Fifty-six (29 male) infants with a median (interquartile range) GA of 26 (25-29) weeks were studied. The infants who successfully extubated ( = 36) had a higher GA (27 [25-30] weeks) and V (7.2 [4.8-9.5] mL) compared with the GA (25 [24-26] weeks) and V (4.3 [4.0-5.5] mL) of the infants who failed extubation ( = 0.002 and = 0.001, respectively). V/kg was not different in infants who successfully extubated compared with the ones who failed extubation ( = 0.643). Following multivariate regression, V was associated with extubation success (adjusted = 0.022) and GA was not (adjusted = 0.167). A V > 4.5 mL predicted successful extubation with 82% sensitivity and 58% specificity (area under the curve = 0.786).
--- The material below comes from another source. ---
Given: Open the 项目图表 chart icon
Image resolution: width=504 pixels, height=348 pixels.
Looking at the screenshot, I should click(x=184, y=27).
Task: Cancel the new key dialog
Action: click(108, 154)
Successful extubation was associated with higher unadjusted-for-weight Vs compared with failed extubation, and unadjusted V predicted extubation outcome with moderate sensitivity and specificity.
比较成功撤机和撤机失败的早产儿的调整和未调整体重潮气容积(V),并探讨 V 预测撤机成功的能力。
这是一项在英国伦敦国王学院医院和圣乔治大学医院进行的二中心、前瞻性、观察性、队列研究。在 2018 年 2 月至 9 月期间,对出生胎龄(GA)<32 周的接受通气的婴儿进行了呼气末 V 的记录,并且如果婴儿在 72 小时内未重新插管,则认为撤机成功。
研究共纳入了 56 名(男婴 29 名)婴儿,中位(四分位间距)GA 为 26(25-29)周。与撤机失败的婴儿(n=0.002 和 n=0.001)相比,成功撤机的婴儿(n=36)GA 更高(27[25-30]周)、V 更大(7.2[4.8-9.5]mL)。成功撤机的婴儿的 V/kg 与撤机失败的婴儿无差异(n=0.643)。多元回归后,V 与撤机成功相关(调整后 = 0.022),而 GA 则不相关(调整后 = 0.167)。V>4.5 mL 预测撤机成功的敏感性为 82%,特异性为 58%(曲线下面积 = 0.786)。
与撤机失败相比,成功撤机与未调整体重 V 更高相关,且未调整 V 对撤机结局具有中等的敏感性和特异性。